Let me talk to both the hypocrisy of his conduct and his judgment. In the corporate world, they have something called “blackouts”. Typically, officers and directors of public companies try to avoid selling shares in the immediate lead-up to the release of earnings results. Even in cases where those results are anticipated accurately, even if the guidance issued by the company at the beginning of the quarter turns out to be accurate at the end of quarter, even if all the analysts correctly predict the earnings per share that will be released at the end of the quarter, and even if there is nothing unexpected that comes out in those earning results, it is not good form for a CEO, or another executive, to sell shares a week before those results are released. It is better form for that executive to wait until three or four business days after the earning results are released, to have no doubt that everyone had exactly the same information when they sold their shares.
The minister admitted on the floor of the House of Commons yesterday that some of the contents of the document he tabled on December 7, 2015 were confidential, that it was kept tight within a small group in Finance Canada, that those materials were sensitive and therefore could not be shared around. If that were the case, then surely he ought not to be trading on the stock market seven or eight days before the public release of that document. He should have had the competence and the judgment to avoid the real, or perhaps just perceptual, problems that go along with that conduct. These are exactly the kinds of questions and criticisms that the opposition is expected to raise, and it would be political malpractice for us not to raise them.

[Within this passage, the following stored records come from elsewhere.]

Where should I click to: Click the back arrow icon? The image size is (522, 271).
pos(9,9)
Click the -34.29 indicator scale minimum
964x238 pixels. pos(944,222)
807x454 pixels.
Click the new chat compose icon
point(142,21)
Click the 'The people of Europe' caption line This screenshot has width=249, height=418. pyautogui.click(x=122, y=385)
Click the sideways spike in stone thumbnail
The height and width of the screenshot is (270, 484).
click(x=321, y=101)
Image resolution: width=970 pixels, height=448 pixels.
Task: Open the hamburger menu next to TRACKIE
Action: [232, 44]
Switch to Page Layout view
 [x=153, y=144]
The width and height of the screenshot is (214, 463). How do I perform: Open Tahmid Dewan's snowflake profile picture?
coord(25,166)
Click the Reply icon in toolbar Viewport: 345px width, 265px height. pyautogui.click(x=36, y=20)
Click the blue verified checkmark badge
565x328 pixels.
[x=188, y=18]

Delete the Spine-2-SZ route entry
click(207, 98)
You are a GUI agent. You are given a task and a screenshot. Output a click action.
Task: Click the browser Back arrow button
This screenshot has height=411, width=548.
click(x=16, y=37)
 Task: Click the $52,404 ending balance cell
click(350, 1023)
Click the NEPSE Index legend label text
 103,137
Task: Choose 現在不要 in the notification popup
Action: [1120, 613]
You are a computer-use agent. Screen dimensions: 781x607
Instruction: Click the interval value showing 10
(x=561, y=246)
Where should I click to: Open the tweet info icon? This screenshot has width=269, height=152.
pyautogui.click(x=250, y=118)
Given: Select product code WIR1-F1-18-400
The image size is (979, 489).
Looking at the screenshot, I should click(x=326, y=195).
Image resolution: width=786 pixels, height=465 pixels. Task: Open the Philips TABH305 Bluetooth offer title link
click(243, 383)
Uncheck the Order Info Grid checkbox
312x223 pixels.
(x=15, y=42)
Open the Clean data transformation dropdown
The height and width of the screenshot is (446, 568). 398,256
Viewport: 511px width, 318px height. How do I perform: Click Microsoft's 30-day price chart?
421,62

Furthermore, there are places around the world where such questions are not asked of the leaders, where leaders can say, “That's out of bounds. You can't ask me that. It's none of your business.” There are places like that. They are the most miserable places to live on planet earth. I am so proud to live in a country where we have the ability to ask these kinds of questions. It is our job on this side of the House of Commons to ensure that the government is always acting in the public interest, and not in the private interest of any individual.
Going back to the point of hypocrisy, the Prime Minister and the finance minister have been crying a lot of crocodile tears about the questions they face over their own financial decisions, the amount of tax they have paid, and the way they have protected their own family fortunes.
These are the questions that they invited when, over the last three years, they have engaged in a bloody-minded campaign of class warfare. They went out and started attacking people, including in their own words, “wealthy doctors” and others, who use “fancy accounting scheme”, “a privileged few” who were avoiding “paying their fair share”. They implied that there was a group of people who were getting ahead and not paying enough, and they disparaged those people. Now the Prime Minister and the finance minister expect everyone to have sympathy for them because people are asking questions about their finances.
When they single out a group of honest, hard-working, law-abiding Canadians, and attack them for following the rules and working hard and succeeding, then people are going to ask questions as to whether they live up to their own standards. That is exactly what we have been doing.
To conclude, the government has no problem supporting the wealthy and the privileged. In fact, the government has been very, very generous to that group of people. However, we on this side of the House of Commons will continue to stand on the side of merit, free enterprise, and an economy that allows anyone who is prepared to work hard, to be smart and industrious, to get ahead while making the lives of other people better at the same time.